A data warehouse is a special type of database designed for analytics instead of transactions.
There are two types of database use cases: transactional and analytical
Transactional databases like PostgreSQL are built for adding, updating, and removing data, but analytical DBs are for complex queries and joins
Data gets moved from transactional to analytical databases through a process called ETL
Data warehouses are one of the fastest growing segments in cloud, and power most of what’s happening in modern data science. So read this!
To get the most out of this post, you’ll need to understand what a database is, how schemas and relations work, and how software runs in the cloud.
The core of whatever app you’re reading this in is a production database: it stores user information and other backend stuff that populates whatever you see on the screen (unless you printed this out, loser).

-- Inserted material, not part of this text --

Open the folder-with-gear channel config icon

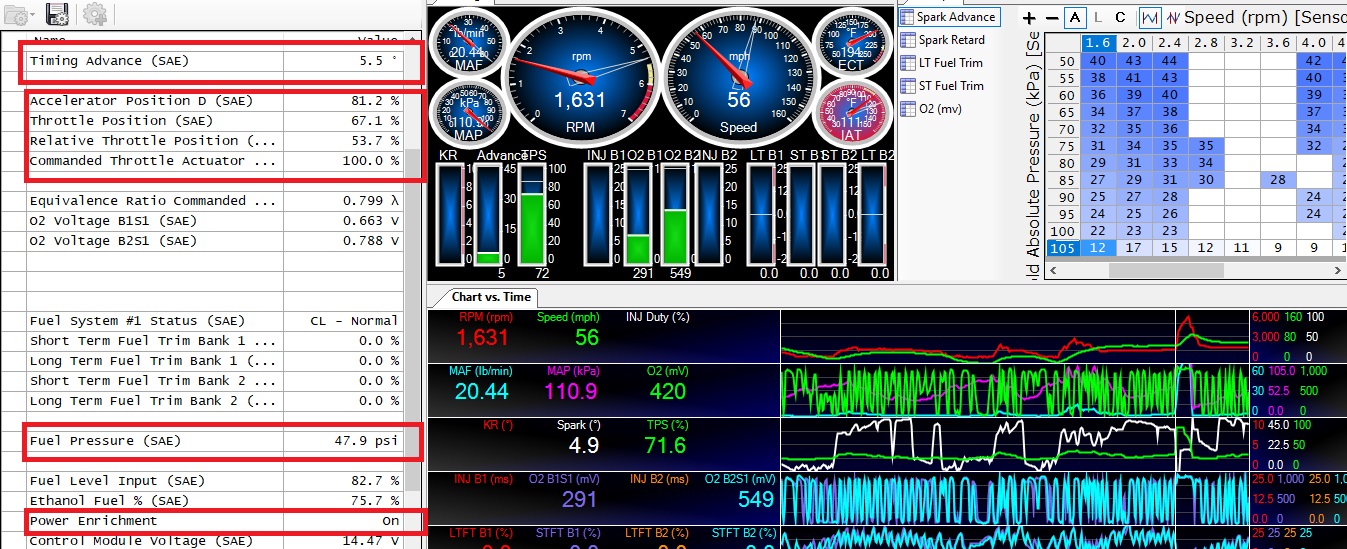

That database is all about transactions:
Every time a new user signs up a new row gets added
If you change your password, your row gets updated
If you shut down your account, your row gets deleted (sometimes)
These kinds of processes and how they interact with a database are called OLTP, or online transactional processes. Scary acronyms!

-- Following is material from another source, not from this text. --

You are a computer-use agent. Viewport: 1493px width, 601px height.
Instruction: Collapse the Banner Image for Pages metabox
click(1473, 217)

Because a lot of these transactions can be happening at once (apps with many users or page loads), popular databases like MySQL are built with that in mind. They usually have special features that make sure these transactions don’t get messed up, and optimize for that kind of use case. It’s all about transaction after transaction, boom boom boom, making sure your app keeps working without getting messed up.
You can think of OLTP operations as text messages. It’s a great medium for short, clear directives. Need a quick favor. What’s Jason’s number? Are you going to the party tonight? Texts are about speed and efficiency.

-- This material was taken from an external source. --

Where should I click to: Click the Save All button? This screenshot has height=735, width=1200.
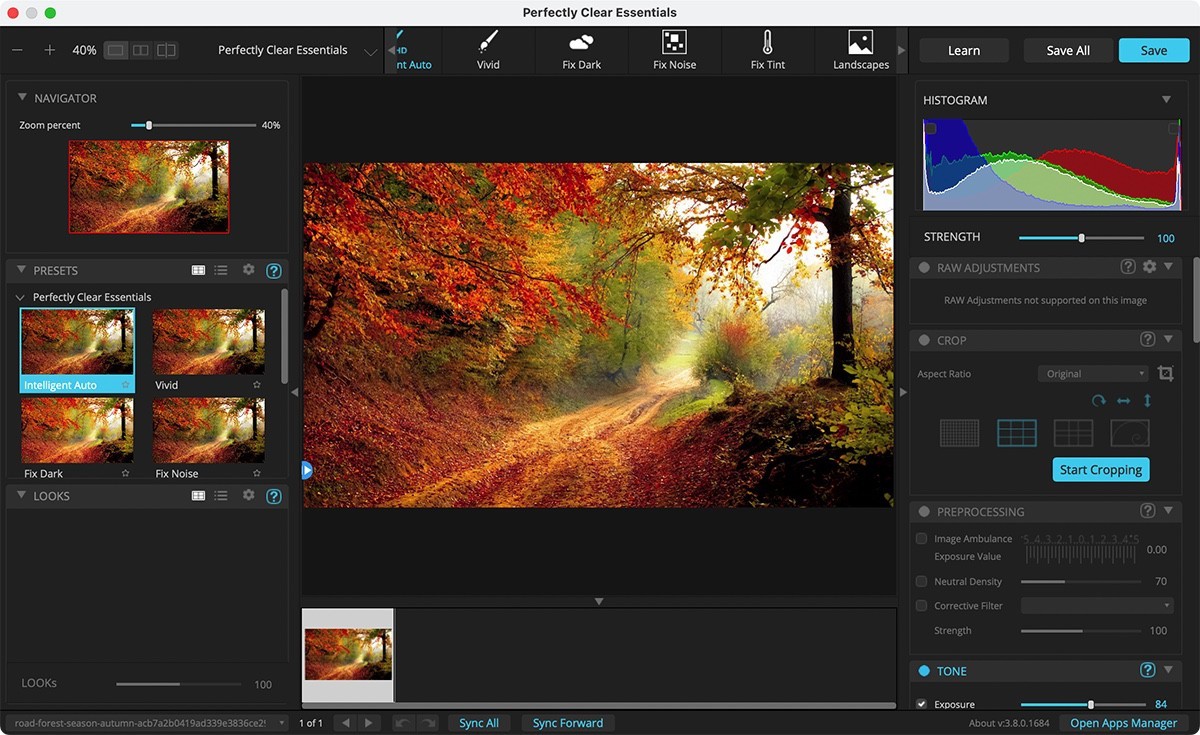coord(1067,51)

There’s a whole other use case for databases though: analytics. If you have big questions you want to ask of your data, like how many users you have, how many orders get cancelled each month, or how much money you made last year, you use the database in a very different way. Analytical queries typically require looking at a lot more data, take a much longer time to run, and join a bunch of different sources together. The process is usually called OLAP, or online analytical processing.
These kinds of analytical transactions are like email: it’s a much better format for longer form, more involved communication than texts are. Emails take longer to send, but they’re more organized and professional for when you need to send multiple paragraphs and embedded media.
Because there’s such a big difference between transactional and analytical use cases, they require different tools; just like a bike and a car are both great, but for very different situations. A data warehouse is just a group of databases built for analytics instead of transactions:
Warehouses bring together data from lots of sources into one place
Apps rarely interact directly with warehouses: they’re mostly used by analysts and data scientists
Data warehouses usually have a lot more data in them than transactional DBs
The data that companies put in their warehouses is usually a combination and/or transformation of data that they have in other systems. The cool thing about the warehouse is that it brings those all together. Example time!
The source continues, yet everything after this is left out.